RECORD EXTRACTS:
============================================================

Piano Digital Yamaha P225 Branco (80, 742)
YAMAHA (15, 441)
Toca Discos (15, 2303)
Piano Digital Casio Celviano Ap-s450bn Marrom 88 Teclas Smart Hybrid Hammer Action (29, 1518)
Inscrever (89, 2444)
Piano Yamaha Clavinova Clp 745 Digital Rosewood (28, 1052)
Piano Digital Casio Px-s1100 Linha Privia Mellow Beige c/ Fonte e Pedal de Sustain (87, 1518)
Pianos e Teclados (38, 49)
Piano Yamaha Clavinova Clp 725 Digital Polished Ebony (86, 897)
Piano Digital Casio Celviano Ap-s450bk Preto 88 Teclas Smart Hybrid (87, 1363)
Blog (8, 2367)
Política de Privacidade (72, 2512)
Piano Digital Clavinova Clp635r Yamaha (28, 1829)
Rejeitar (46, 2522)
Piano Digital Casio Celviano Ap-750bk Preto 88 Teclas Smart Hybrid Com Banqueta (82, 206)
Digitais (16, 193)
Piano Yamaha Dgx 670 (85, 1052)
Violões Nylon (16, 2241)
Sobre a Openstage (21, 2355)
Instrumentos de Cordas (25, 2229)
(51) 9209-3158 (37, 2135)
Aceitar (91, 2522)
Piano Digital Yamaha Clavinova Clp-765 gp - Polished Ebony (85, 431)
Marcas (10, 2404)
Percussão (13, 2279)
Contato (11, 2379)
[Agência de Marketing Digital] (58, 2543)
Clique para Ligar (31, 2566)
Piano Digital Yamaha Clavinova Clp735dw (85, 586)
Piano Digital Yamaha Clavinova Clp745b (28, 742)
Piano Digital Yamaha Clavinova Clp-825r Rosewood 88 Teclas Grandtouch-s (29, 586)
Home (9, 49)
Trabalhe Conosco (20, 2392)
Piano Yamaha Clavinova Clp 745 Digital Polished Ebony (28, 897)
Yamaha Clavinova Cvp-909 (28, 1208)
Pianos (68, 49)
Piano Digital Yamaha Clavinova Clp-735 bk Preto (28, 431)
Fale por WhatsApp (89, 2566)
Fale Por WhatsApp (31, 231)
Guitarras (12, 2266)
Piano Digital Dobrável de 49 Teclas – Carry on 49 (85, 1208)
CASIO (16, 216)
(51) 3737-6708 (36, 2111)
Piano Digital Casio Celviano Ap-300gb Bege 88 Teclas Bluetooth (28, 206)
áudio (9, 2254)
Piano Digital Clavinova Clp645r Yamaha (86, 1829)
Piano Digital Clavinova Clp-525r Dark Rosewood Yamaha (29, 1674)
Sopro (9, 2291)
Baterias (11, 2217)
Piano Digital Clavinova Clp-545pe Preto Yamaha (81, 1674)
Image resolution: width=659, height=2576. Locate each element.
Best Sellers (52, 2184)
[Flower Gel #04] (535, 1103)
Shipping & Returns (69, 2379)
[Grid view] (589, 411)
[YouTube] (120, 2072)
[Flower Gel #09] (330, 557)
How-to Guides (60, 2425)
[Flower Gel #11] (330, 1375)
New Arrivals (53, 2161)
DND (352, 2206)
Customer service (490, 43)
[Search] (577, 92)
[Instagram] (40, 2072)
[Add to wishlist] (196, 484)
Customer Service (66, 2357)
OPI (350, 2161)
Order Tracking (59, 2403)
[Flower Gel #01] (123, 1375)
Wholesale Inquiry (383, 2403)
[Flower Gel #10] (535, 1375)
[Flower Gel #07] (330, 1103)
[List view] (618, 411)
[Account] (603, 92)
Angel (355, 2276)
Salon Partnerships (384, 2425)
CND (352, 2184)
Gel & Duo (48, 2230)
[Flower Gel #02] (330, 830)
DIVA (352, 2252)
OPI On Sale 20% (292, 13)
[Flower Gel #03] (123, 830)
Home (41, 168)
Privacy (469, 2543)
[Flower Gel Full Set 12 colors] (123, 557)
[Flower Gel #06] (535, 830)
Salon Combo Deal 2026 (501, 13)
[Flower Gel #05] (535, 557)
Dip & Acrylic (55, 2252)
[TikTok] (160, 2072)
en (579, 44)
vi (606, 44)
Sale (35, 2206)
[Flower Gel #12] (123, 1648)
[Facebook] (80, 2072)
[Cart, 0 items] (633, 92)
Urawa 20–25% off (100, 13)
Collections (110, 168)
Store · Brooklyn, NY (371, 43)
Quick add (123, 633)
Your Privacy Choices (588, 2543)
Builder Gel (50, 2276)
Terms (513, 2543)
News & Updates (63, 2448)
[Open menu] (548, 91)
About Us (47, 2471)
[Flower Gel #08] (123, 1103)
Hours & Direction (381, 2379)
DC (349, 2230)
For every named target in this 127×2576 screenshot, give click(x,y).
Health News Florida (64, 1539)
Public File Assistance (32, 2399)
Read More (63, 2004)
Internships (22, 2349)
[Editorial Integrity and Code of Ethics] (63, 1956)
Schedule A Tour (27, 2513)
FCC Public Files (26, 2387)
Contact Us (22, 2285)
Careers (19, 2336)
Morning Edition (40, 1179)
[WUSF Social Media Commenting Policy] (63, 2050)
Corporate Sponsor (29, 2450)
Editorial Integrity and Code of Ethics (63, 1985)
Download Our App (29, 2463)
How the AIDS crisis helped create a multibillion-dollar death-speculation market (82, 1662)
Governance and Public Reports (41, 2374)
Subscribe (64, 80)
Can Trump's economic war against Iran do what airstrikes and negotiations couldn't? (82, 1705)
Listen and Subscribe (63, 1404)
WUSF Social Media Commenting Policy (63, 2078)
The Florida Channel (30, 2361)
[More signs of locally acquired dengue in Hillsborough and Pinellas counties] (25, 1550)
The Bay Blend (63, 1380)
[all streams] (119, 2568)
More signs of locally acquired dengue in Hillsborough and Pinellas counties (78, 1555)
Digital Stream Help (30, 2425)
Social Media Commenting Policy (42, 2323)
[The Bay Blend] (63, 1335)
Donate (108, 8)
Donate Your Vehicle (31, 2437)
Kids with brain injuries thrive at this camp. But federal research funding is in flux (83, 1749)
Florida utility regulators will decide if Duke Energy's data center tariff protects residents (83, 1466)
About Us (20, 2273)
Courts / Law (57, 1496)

============================================================

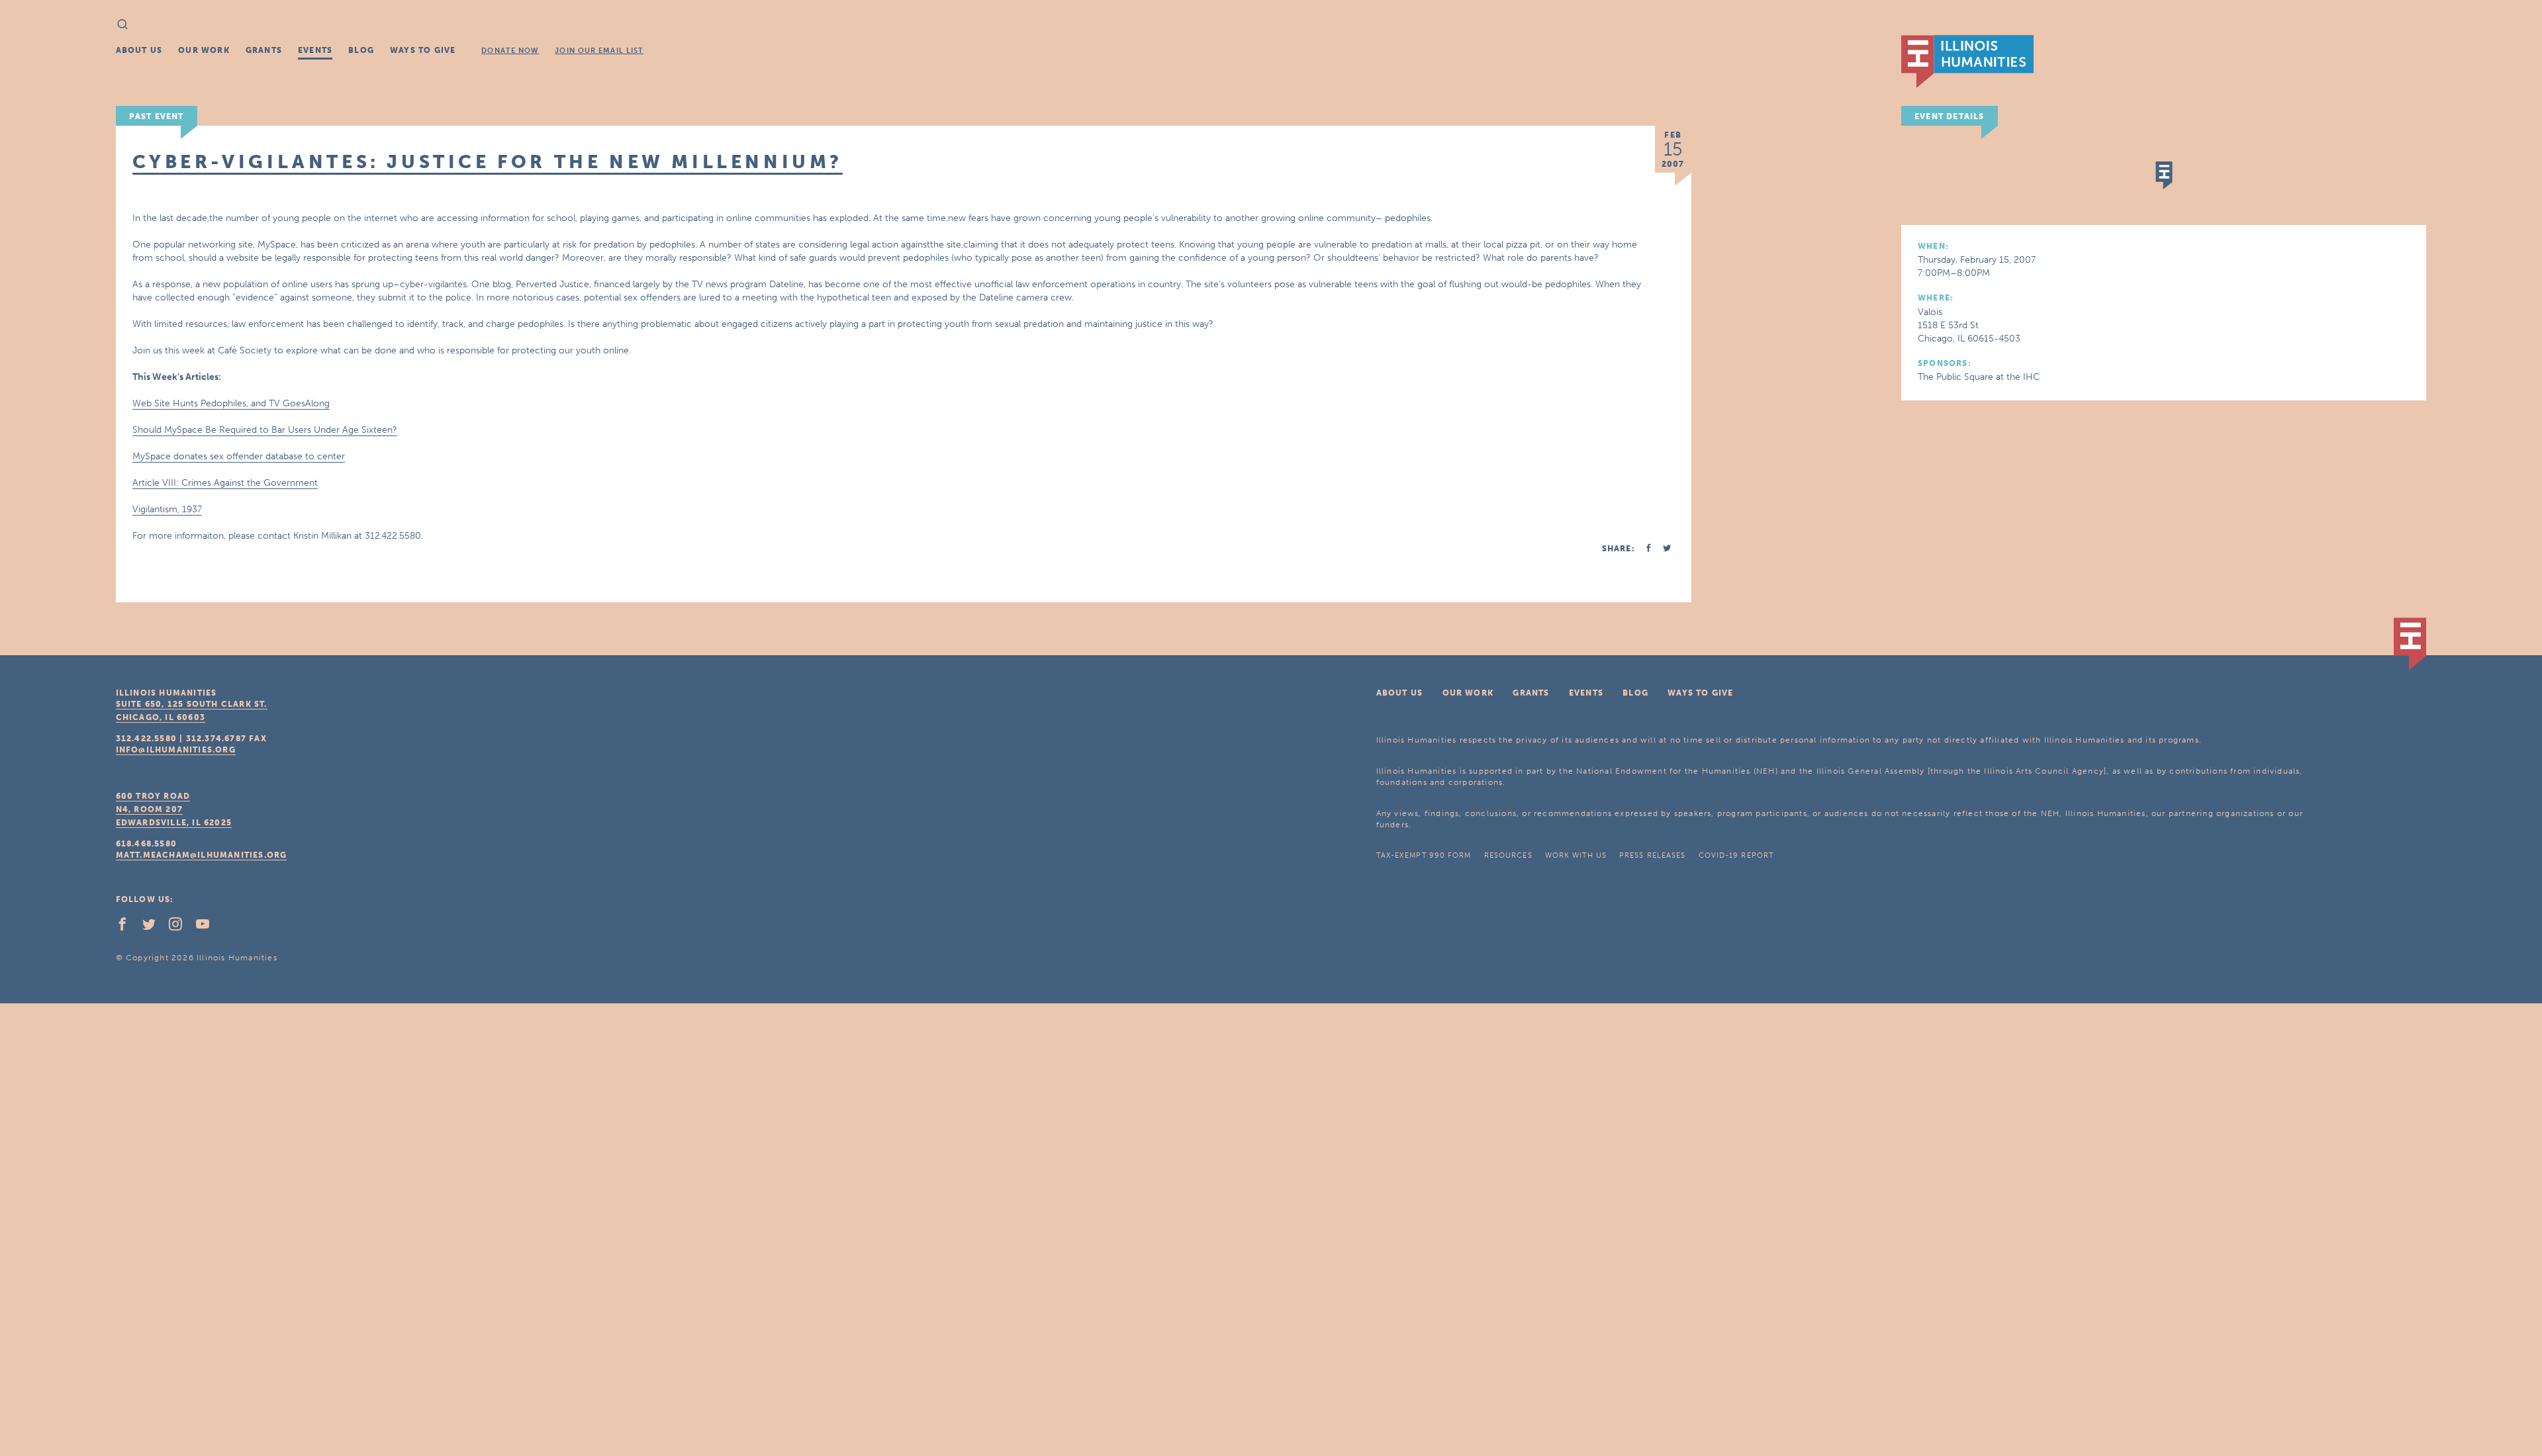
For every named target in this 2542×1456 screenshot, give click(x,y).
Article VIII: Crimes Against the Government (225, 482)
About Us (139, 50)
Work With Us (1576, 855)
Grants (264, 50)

============================================================

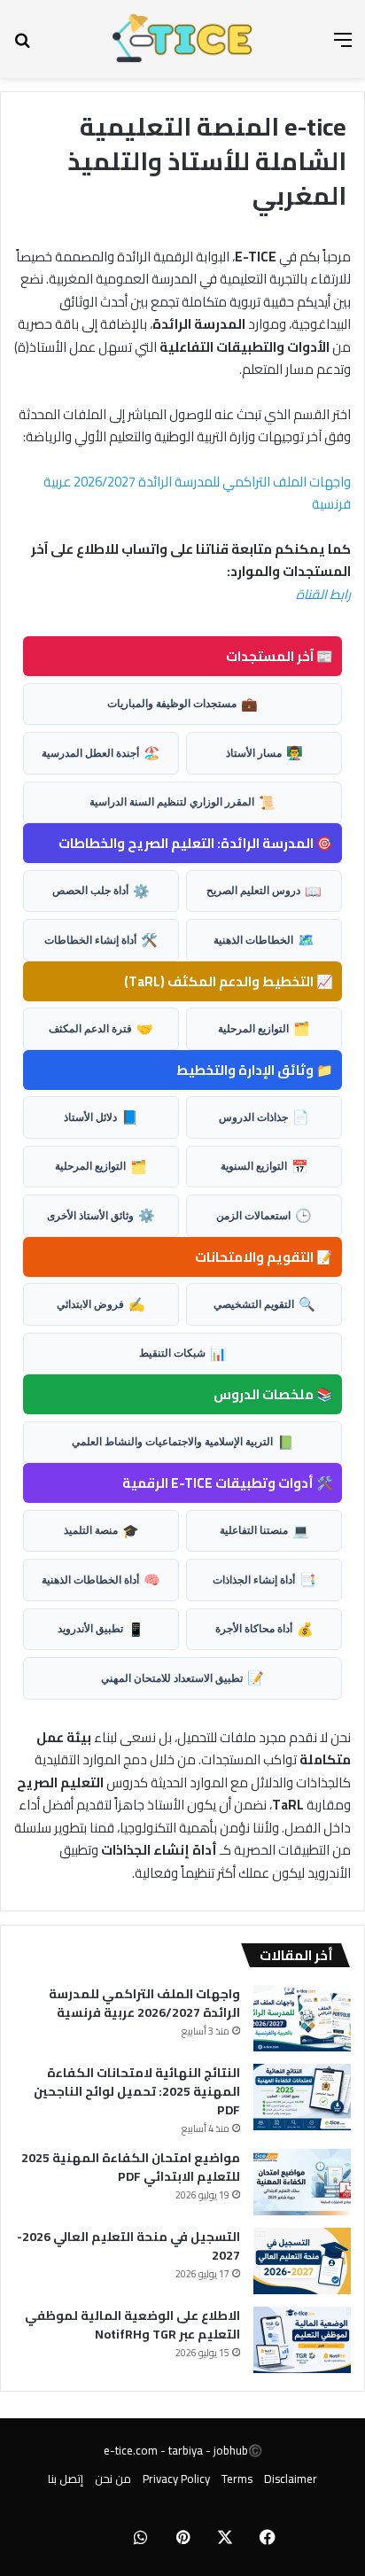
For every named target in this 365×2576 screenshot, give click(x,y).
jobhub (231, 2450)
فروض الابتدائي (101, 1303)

============================================================

INSTRUCTIONS FOR THE TASK: Using the records above, set down exactly the lines from the one with "Home (41, 168)" through the one with "Can Trump's economic", inclusive, and nothing more.

YOUR SOLUTION:
Home (41, 168)
Privacy (469, 2543)
[Flower Gel Full Set 12 colors] (123, 557)
[Flower Gel #06] (535, 830)
Salon Combo Deal 2026 (501, 13)
[Flower Gel #05] (535, 557)
Dip & Acrylic (55, 2252)
[TikTok] (160, 2072)
en (579, 44)
vi (606, 44)
Sale (35, 2206)
[Flower Gel #12] (123, 1648)
[Facebook] (80, 2072)
[Cart, 0 items] (633, 92)
Urawa 20–25% off (100, 13)
Collections (110, 168)
Store · Brooklyn, NY (371, 43)
Quick add (123, 633)
Your Privacy Choices (588, 2543)
Builder Gel (50, 2276)
Terms (513, 2543)
News & Updates (63, 2448)
[Open menu] (548, 91)
About Us (47, 2471)
[Flower Gel #08] (123, 1103)
Hours & Direction (381, 2379)
DC (349, 2230)
For every named target in this 127×2576 screenshot, give click(x,y).
Health News Florida (64, 1539)
Public File Assistance (32, 2399)
Read More (63, 2004)
Internships (22, 2349)
[Editorial Integrity and Code of Ethics] (63, 1956)
Schedule A Tour (27, 2513)
FCC Public Files (26, 2387)
Contact Us (22, 2285)
Careers (19, 2336)
Morning Edition (40, 1179)
[WUSF Social Media Commenting Policy] (63, 2050)
Corporate Sponsor (29, 2450)
Editorial Integrity and Code of Ethics (63, 1985)
Download Our App (29, 2463)
How the AIDS crisis helped create a multibillion-dollar death-speculation market (82, 1662)
Governance and Public Reports (41, 2374)
Subscribe (64, 80)
Can Trump's economic war against Iran do what airstrikes and negotiations couldn't? (82, 1705)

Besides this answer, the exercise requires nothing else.